Membeli sendiri Sofosbuvir yang sesuai dengan kondisinya juga berat bagi Baby karena harganya luar biasa mahal. Di Indonesia, Sofosbuvir dan Daclatasvir tersedia dengan harga tak kurang dari Rp3,8 juta dan Rp1,8 juta per botol. Harga sepaketnya bisa mencapai Rp6 juta untuk konsumsi selama sebulan.
Akses mendapatkan obat juga tambah rumit sejak dua bulan lalu Kementerian Keuangan dan Direktorat Jendral Bea Cukai menerapkan penggunaan Special Access Scheme (SAS) atau Mekanisme Jalur Khusus untuk mengimpor obat-obatan.
SAS adalah izin yang dikeluarkan oleh BPOM dan Kemenkes terhadap pembelian obat tanpa izin edar dari luar negeri untuk kebutuhan obat segera perseorangan. Dalam konferensi persnya, Perwakilan Indonesia Buyers Club (IBC), Sindi Putri mengatakan, persyaratan dalam SAS malah menghambat distribusi obat secara cepat.
SAS hanya diperuntukkan bagi perorangan dengan penggunaan izin sekali pengiriman obat dan tidak dapat digunakan berkali-kali. Jika ingin membeli obat lagi, izin baru SAS harus kembali dibuat. Sejatinya, IBC menginginkan izin SAS bisa diberlakukan untuk kelompok dan penggunaannya secara berulang.
"Banyak sekali proses atau alur untuk mendapatkan izin SAS ini jika dilakukan perorangan, apakah akan berbelit-belit, karena tidak mungkin satu sampai tiga hari sampai," kata Sindi.
Padahal dalam WTO telah menjamin pembelian pribadi paket obat dalam jumlah kecil seperti yang tertuang dalam pasal 60 Trade-Related Aspects on Intelectual Property Rights (TRIPS). Pasal tersebut menjamin minimum impor setiap negara yang menjadi anggota WTO.
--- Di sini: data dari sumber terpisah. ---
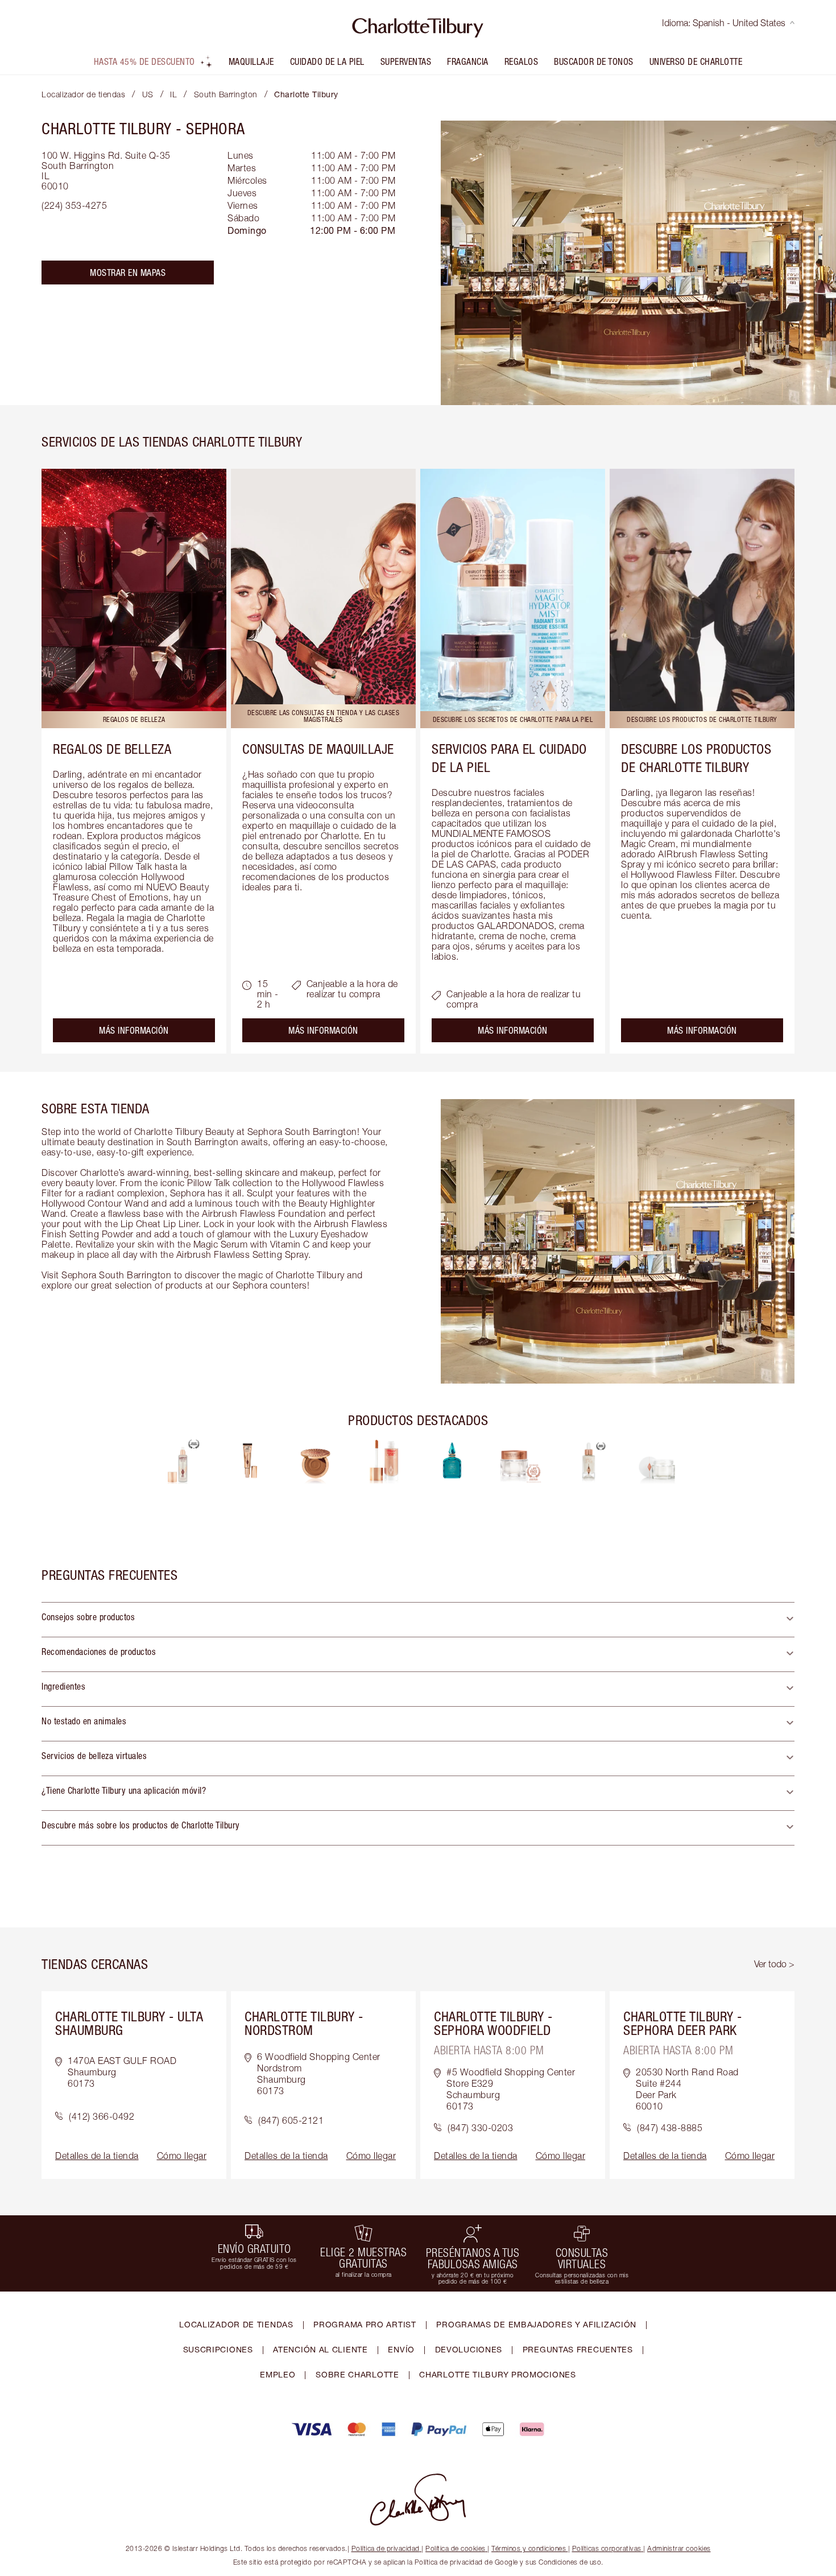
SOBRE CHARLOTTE (357, 2374)
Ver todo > (774, 1964)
“…dapat mengecualikan jumlah kecil barang yang sifatnya non-komersil dalam barang pribadi wisatawan atau dikirim dalam paket kecil.”
Sayang, klausul ini tak berlaku di Indonesia, sebagai salah satu negara anggota WTO. Terdapat aturan dan birokrasi yang harus dilalui oleh pasien untuk memenuhi hak atas kesehatannya dalam hal ini melalui mekanisme SAS.
Obat Ilegal
Birokrasi berbelit dan ketersediaan obat yang sulit hampir membuat Irwandy Widjaja frustrasi. Obat tersebut harus segera dikonsumsi, sementara distribusinya terhambat oleh alur birokrasi dan regulasi. Sama seperti Baby, Irwandy juga salah satu ODHA yang tak bisa mengonsumsi obat generik Hepatitis C dari pemerintah.
“Saya lebih mungkin mati karena Hepatitis C, kesulitan mendapatkan obat Hepatitis yang tepat, dibanding karena AIDS,” katanya.
Pria ini kemudian mengambil jalan pintas yang berisiko, menyelundupkan obat dari India. Tahun 2005 ia mulai pergi ke India membeli obat Hepatitis C untuk 6 bulan dan membawa sendiri obat tersebut ke Indonesia.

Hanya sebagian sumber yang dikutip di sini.